§ **Supplied data**:
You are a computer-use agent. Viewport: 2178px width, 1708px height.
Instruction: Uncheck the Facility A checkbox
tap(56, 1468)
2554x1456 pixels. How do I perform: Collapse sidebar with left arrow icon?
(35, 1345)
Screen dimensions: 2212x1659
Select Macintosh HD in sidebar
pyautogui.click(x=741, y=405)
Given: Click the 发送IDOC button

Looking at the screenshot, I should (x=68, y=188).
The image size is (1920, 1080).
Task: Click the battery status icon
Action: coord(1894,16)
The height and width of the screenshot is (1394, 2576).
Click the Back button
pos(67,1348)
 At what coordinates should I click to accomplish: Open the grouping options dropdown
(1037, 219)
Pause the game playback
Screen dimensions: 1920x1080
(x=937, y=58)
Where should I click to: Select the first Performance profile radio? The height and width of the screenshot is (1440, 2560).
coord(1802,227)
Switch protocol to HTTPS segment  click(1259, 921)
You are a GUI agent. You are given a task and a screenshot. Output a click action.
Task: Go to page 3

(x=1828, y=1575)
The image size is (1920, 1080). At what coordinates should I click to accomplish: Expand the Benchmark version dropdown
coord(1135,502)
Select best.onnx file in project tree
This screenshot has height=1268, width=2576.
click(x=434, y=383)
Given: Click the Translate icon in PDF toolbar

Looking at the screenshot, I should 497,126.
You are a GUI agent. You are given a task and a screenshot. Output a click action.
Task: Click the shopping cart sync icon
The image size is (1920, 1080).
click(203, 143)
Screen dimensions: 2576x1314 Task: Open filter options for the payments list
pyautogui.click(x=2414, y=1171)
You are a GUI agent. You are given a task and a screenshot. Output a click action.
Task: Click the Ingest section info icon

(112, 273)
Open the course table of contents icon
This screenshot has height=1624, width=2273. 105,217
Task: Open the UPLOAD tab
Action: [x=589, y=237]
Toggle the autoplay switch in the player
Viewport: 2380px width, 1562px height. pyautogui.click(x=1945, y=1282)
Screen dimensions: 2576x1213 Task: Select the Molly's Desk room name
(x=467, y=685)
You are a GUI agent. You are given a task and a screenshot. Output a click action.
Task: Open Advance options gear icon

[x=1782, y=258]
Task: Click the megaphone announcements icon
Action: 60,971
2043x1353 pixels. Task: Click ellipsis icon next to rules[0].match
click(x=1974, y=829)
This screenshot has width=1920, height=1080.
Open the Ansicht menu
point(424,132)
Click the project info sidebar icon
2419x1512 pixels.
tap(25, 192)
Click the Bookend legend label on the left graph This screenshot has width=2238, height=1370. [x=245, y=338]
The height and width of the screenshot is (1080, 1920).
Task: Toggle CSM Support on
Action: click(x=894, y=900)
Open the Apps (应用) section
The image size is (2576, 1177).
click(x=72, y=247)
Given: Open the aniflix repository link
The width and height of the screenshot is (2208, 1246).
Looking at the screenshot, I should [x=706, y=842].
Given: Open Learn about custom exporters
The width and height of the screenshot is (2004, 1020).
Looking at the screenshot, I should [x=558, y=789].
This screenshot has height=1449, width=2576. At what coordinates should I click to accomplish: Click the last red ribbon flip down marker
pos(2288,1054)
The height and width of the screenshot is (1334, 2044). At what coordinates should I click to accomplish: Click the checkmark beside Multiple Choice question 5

§ **What you are asked to do**: All lines from the one containing "This screenshot has height=1449, width=2576." through the end of the material should be restated exactly, with both end lines kept.

§ **Output of the exercise**:
This screenshot has height=1449, width=2576. At what coordinates should I click to accomplish: Click the last red ribbon flip down marker
pos(2288,1054)
The height and width of the screenshot is (1334, 2044). At what coordinates should I click to accomplish: Click the checkmark beside Multiple Choice question 5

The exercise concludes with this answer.